Byline: James P. Lucier, INSIGHT

If you are one of the millions of homeowners who have refinanced a mortgage in the last two years maybe not once, but perhaps twice or three times then you have done your bit to jump-start the economy and get it going again after the Clinton recession. Or if you are one of the many millions who have bought new homes in the same period, you have not only made the mortgage bankers happy, but also the realtors, the building trades, and the home-furnishings industry.

Indeed, new projections of the Mortgage Bankers Association (MBA), released late in January, foresee more of the same. Mortgage originations are expected to hit $1.99 trillion this year. "The year 2004 looks to be an exceptionally strong year, building on the gains of the last part of 2003, as the result of continued strength in employment and the housing market," says MBA chief economist Doug Duncan. "We see the job market getting even stronger, even with and in some cases due to the record gains in productivity, resulting in a positive impact on home purchases and mortgage originations."


This happy state of affairs comes to a head for each home buyer at the start of the process known as "the closing" or "the settlement." The clients sit down with an attorney or title-company agent while a succession of legal documents passes before their eyes, each page to be signed or initialed. When it is all done, the home buyers have three days to change their minds, and at least all the costs are laid out in black and white for them to examine at leisure.

Whether the new homeowners know it, they have just been through the guardian oversight of the U.S. Department of Housing and Urban Development (HUD) guidelines for the Real Estate Settlement Procedures Act (RESPA) of 1974. And even though the mortgage market ain't broke yet, and new homeowners are signing up in record numbers, HUD is determined to fix it.

Last year the then-secretary of HUD, Mel Martinez, said that changes were necessary to boost homeownership among minorities. He asserted that "the mortgage-finance process and the costs of closing remain major impediments to homeownership. Every day, Americans enter into mortgage loans ... without the clear and useful information they receive with most any other major purchase. This makes them vulnerable to predatory lending practices more often pushed on members of minority or elderly populations."

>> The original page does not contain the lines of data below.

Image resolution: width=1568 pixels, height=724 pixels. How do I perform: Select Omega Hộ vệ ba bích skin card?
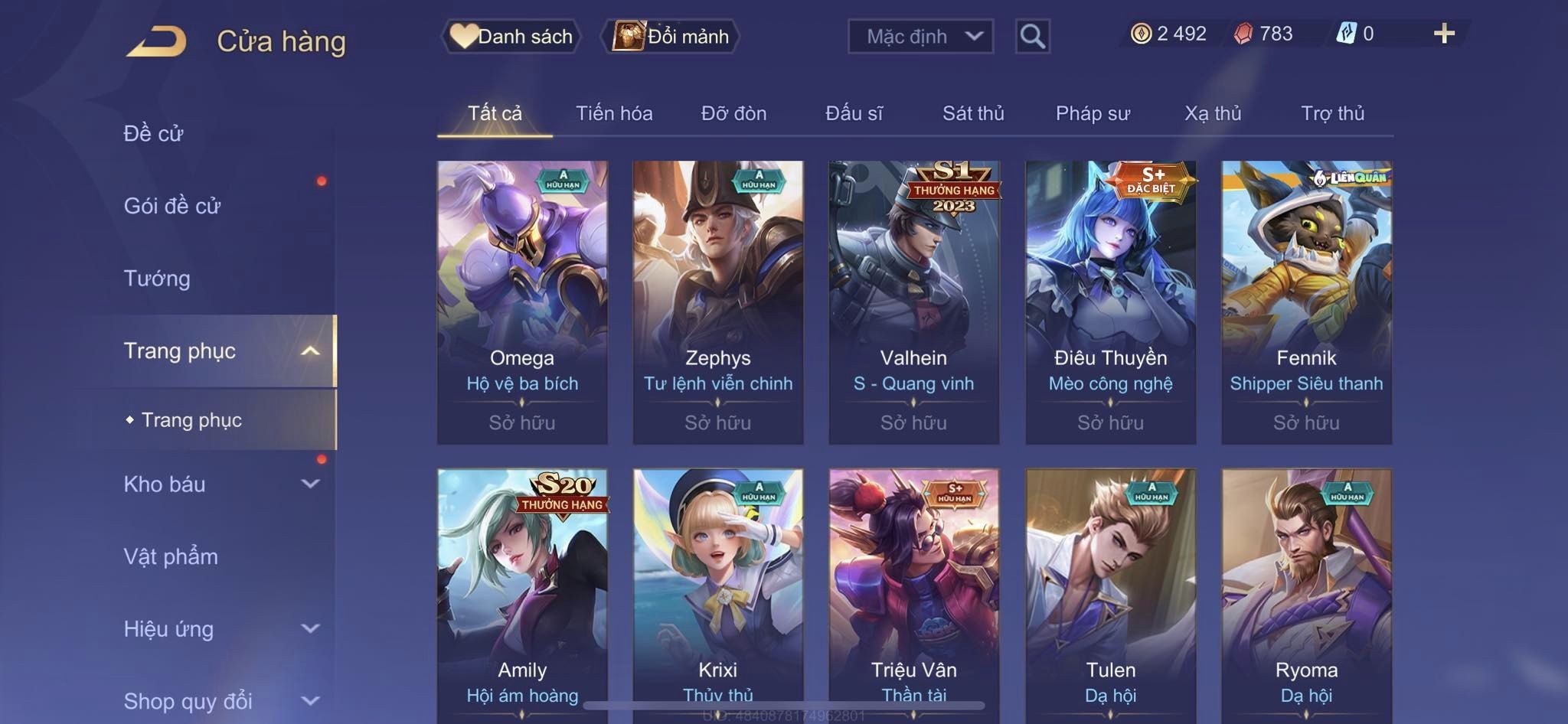[522, 302]
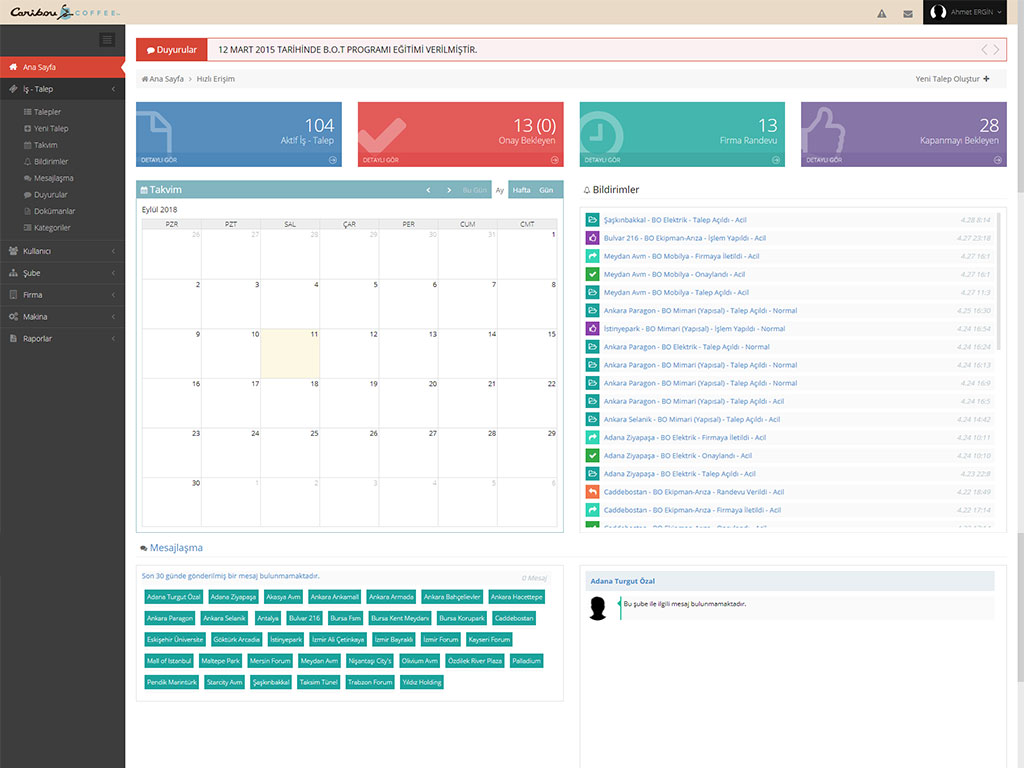Select Dokümanlar from sidebar submenu

click(54, 211)
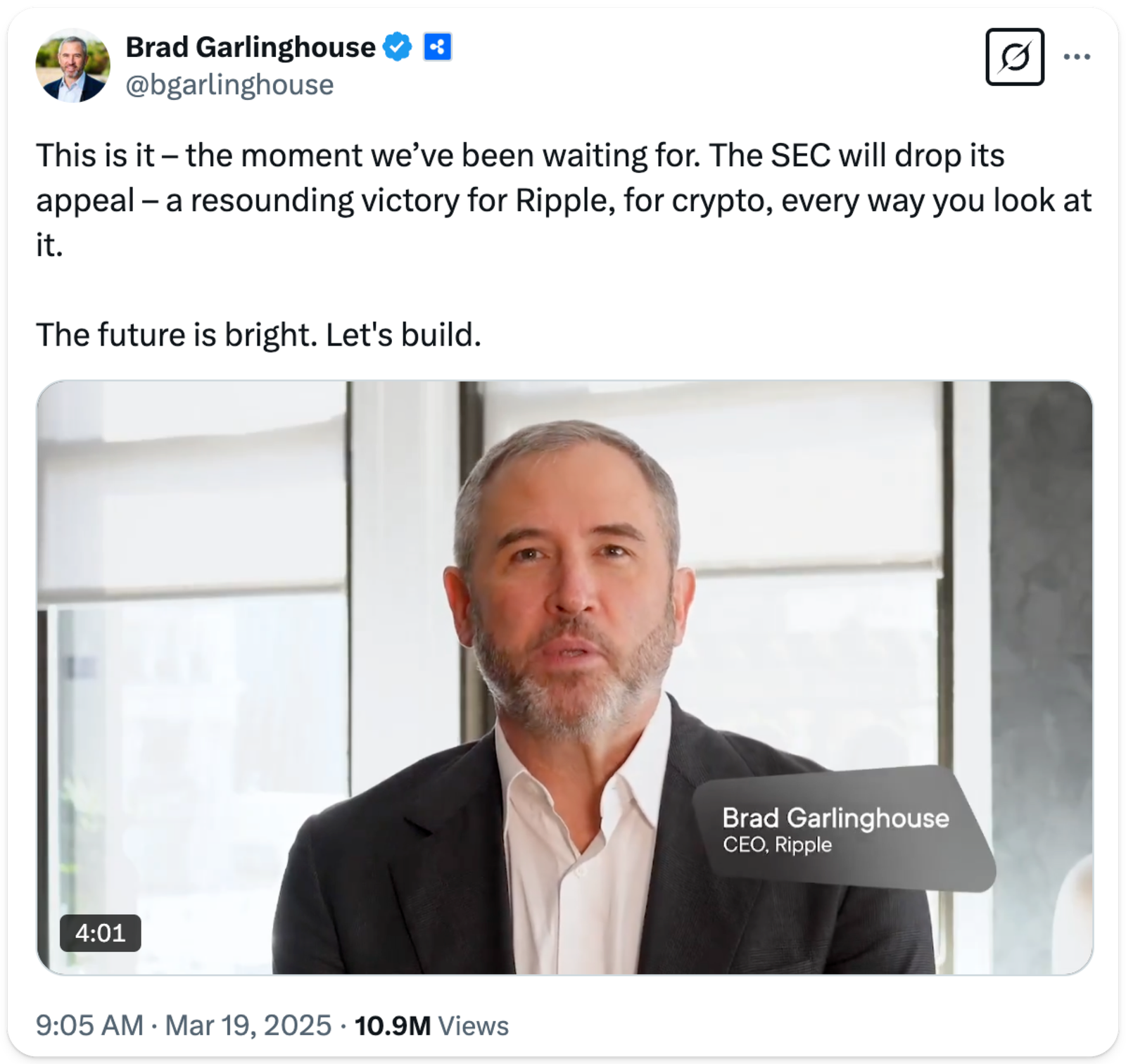The image size is (1126, 1064).
Task: Open the three-dot more options menu
Action: (x=1077, y=57)
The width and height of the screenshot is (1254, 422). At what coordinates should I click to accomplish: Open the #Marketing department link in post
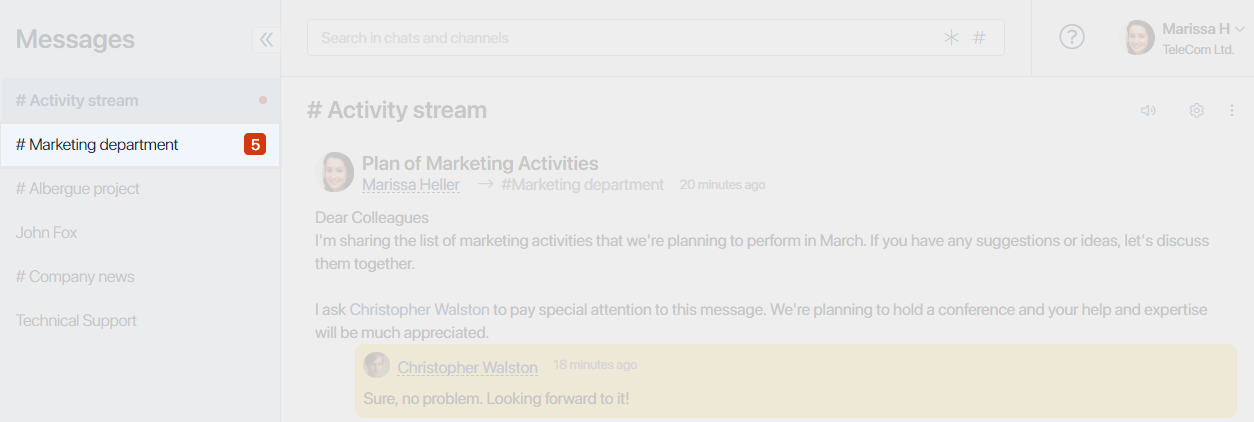coord(582,185)
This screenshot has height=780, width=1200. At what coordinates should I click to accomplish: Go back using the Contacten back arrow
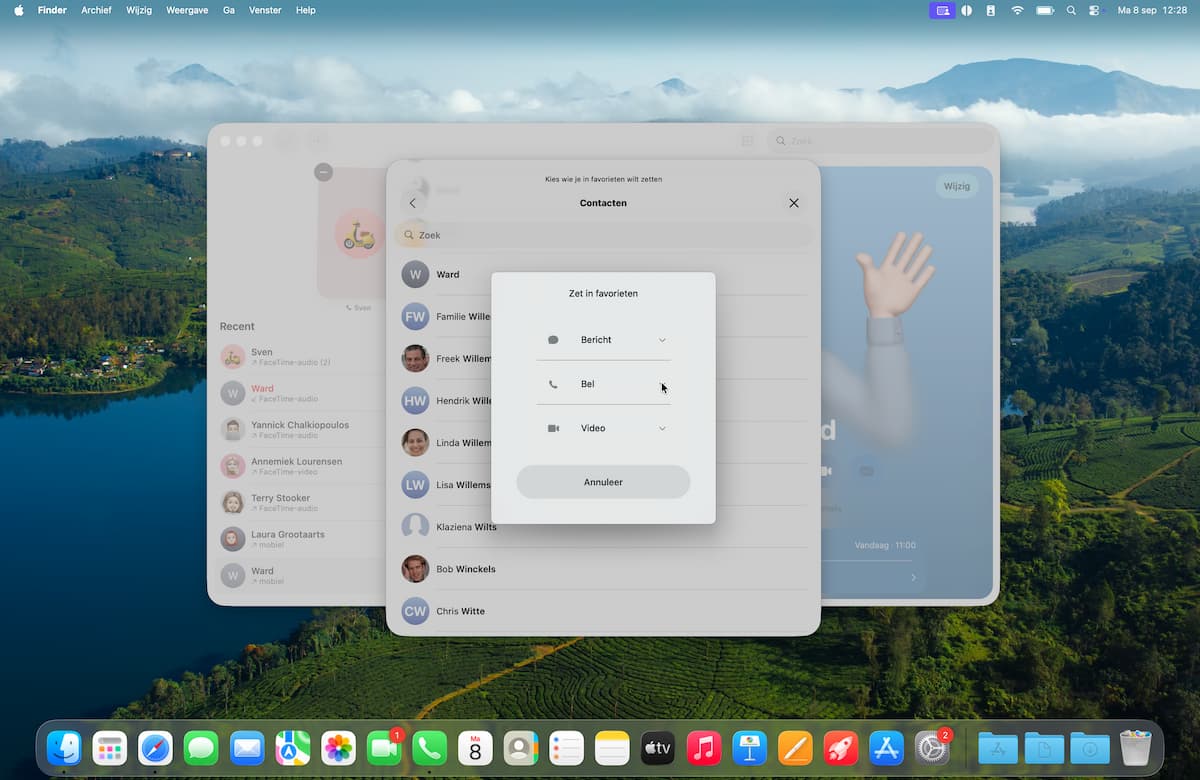click(413, 203)
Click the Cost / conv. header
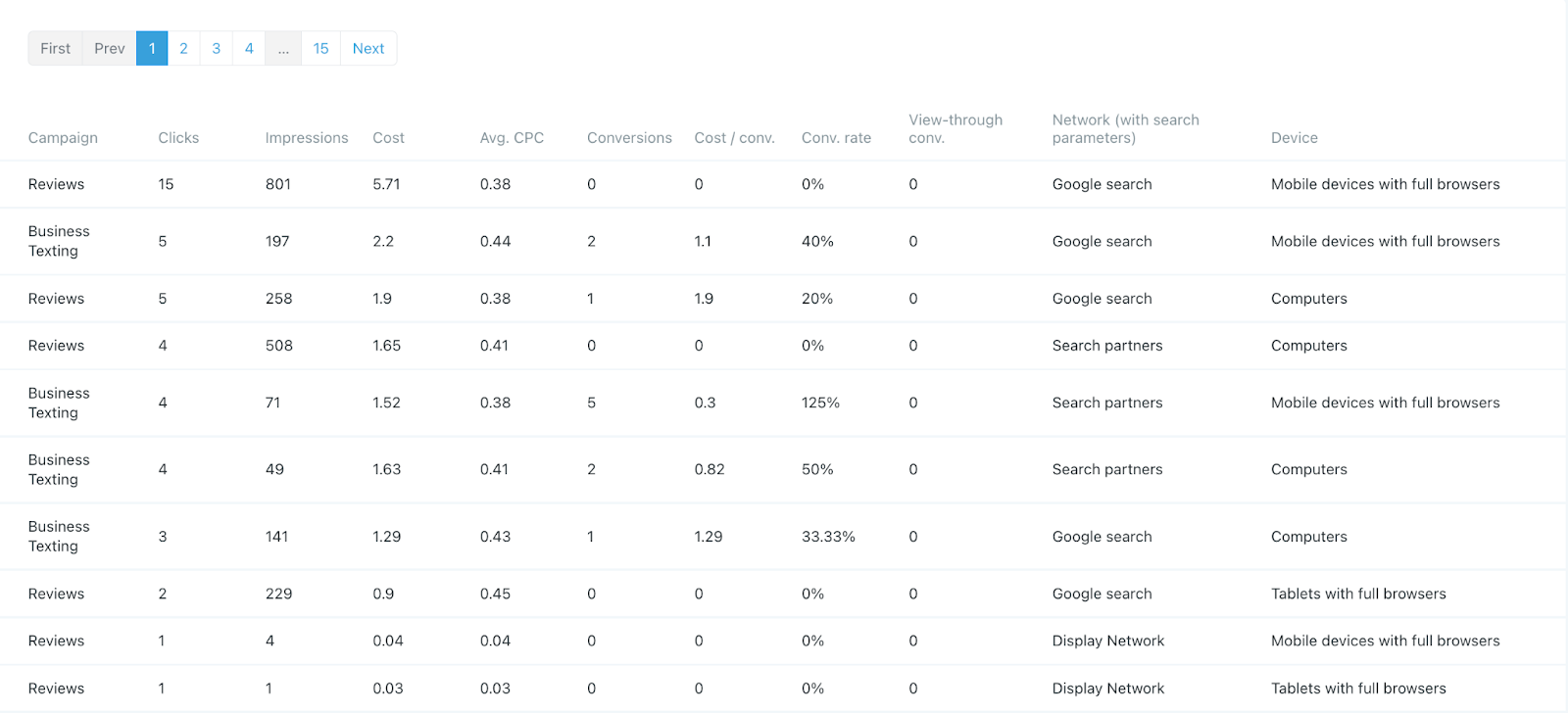The image size is (1568, 713). tap(734, 138)
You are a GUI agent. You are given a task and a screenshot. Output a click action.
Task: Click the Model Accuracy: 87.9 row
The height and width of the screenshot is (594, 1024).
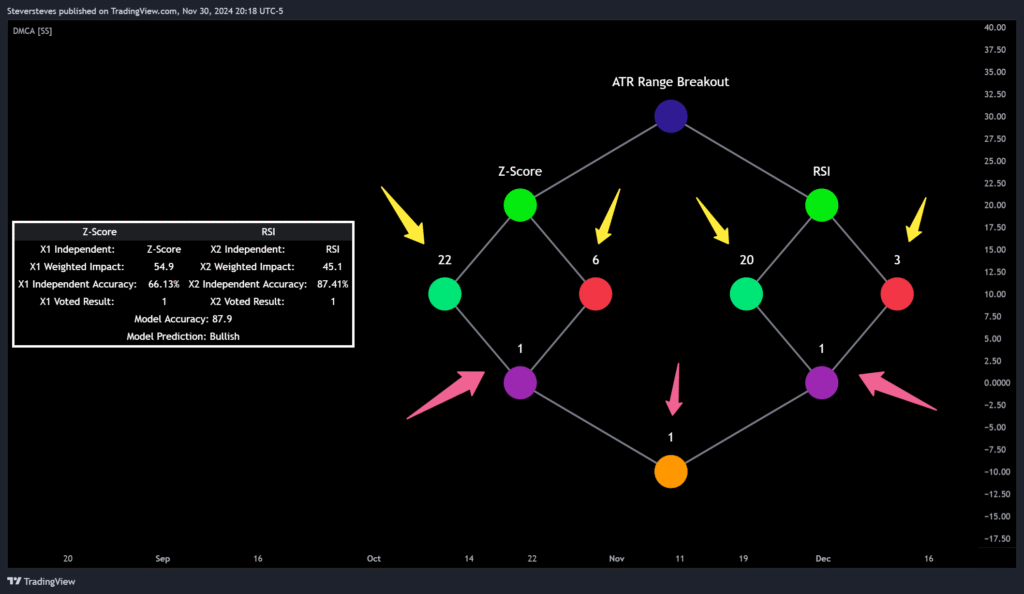(183, 319)
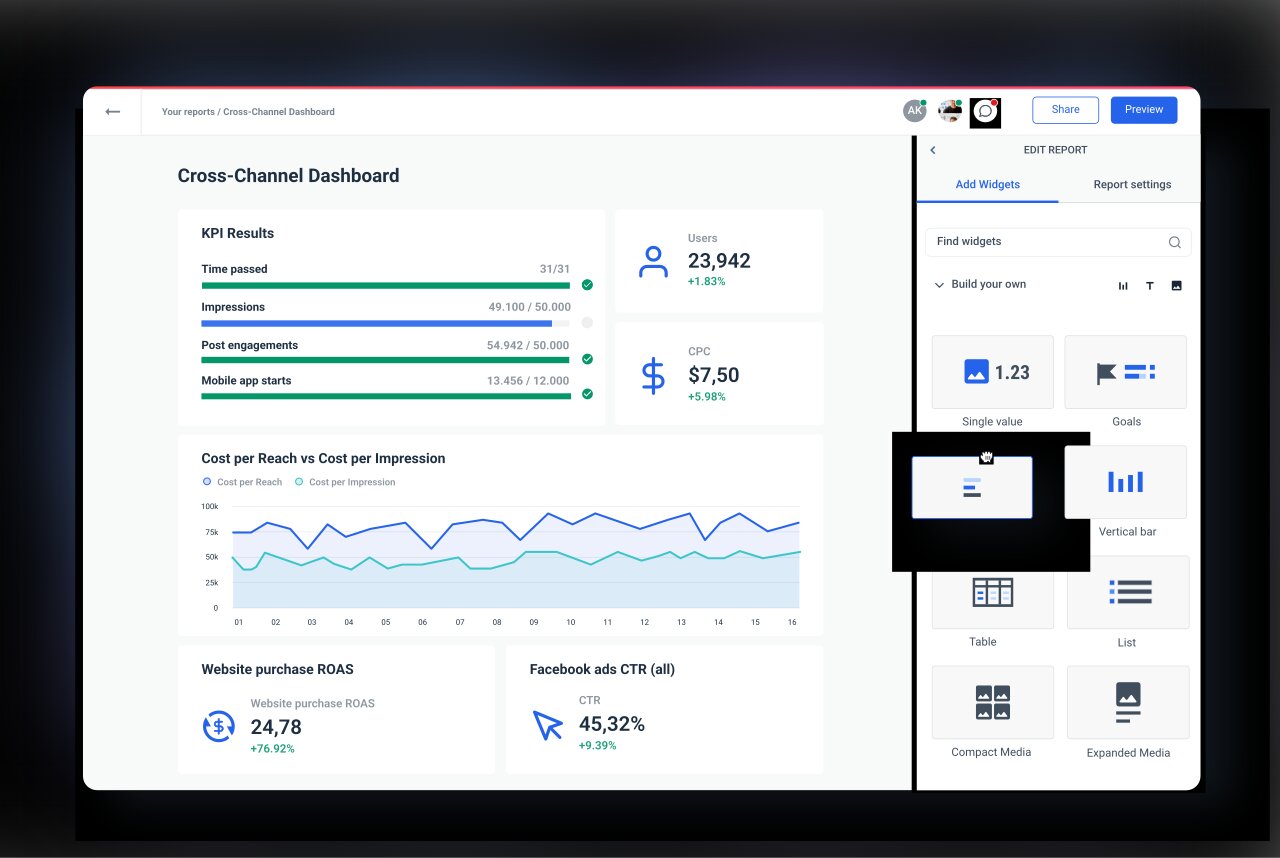
Task: Click the Vertical bar chart widget icon
Action: point(1126,481)
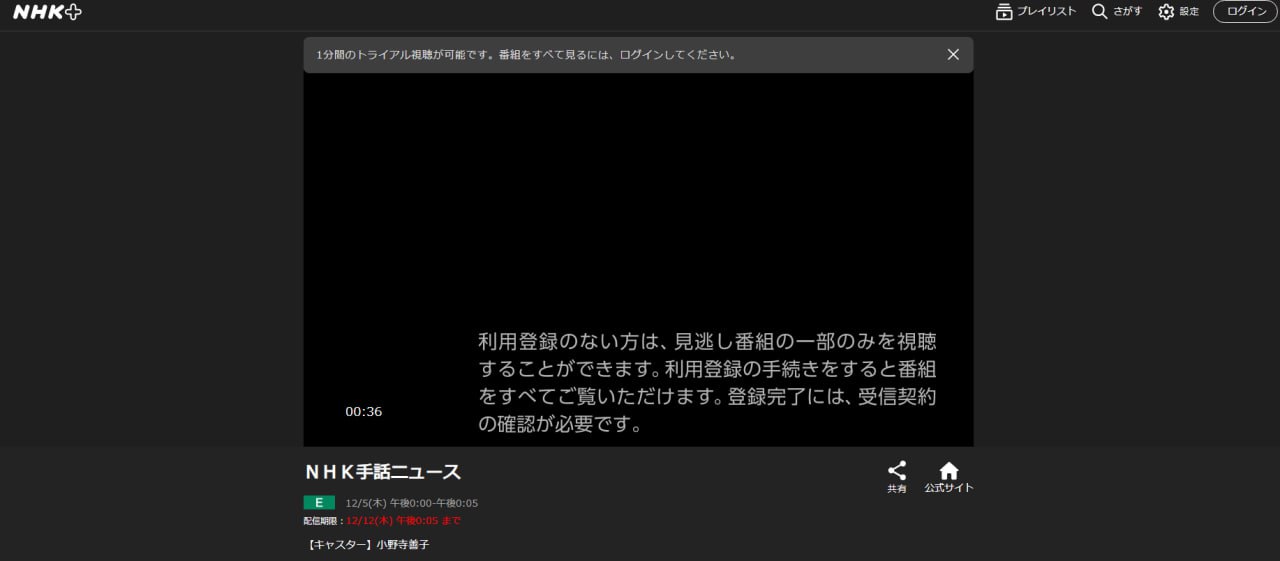The width and height of the screenshot is (1280, 561).
Task: Click the NHK+ logo
Action: (x=47, y=12)
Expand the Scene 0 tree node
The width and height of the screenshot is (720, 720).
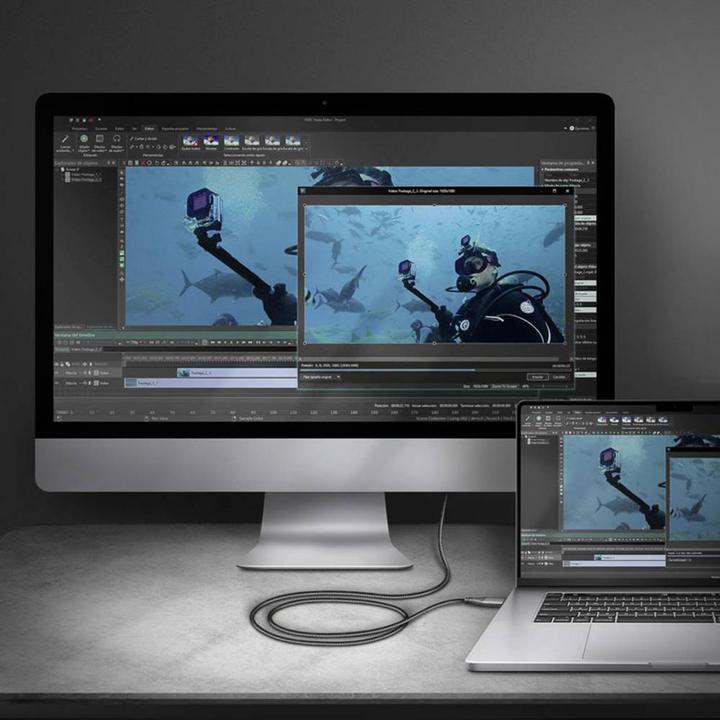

But HUD's proposed fix is raising an alarm. What was supposed to be a paperwork simplification has turned into a wholesale restructuring of mortgage banking that threatens competition and small business, according to Rep. Don Manzullo (R-Ill.), chairman of the House Small Business Committee. Manzullo says that the HUD proposal, if adopted, "will make fundamental, and perhaps irreversible, changes to the process that may undermine the long-term goals of providing affordable housing and consumer benefits within the residential real-estate market."

The committee chairman wants HUD to go back to the drawing board. The fear is that the big box banks, the Wal-Marts of the industry, will be the only institutions able to meet the new HUD requirements. "There are 13 major mortgage banks in America," says Rich Carter, spokesman for the committee. "The fear of just about every other institution in the mortgage business is that it will give the big banks total control over the home-buying process. It would allow them to lower the rate in the beginning."

Late last year, HUD sent its draft rules for RESPA to the Office of Management and Budget (OMB) for a final review. As soon as OMB reports back, HUD will send notification to the U.S. Congress that the deed is done and unveil its handiwork. Congress will have 60 days to object. But neither the public nor the banking industry yet knows what is in the new rules.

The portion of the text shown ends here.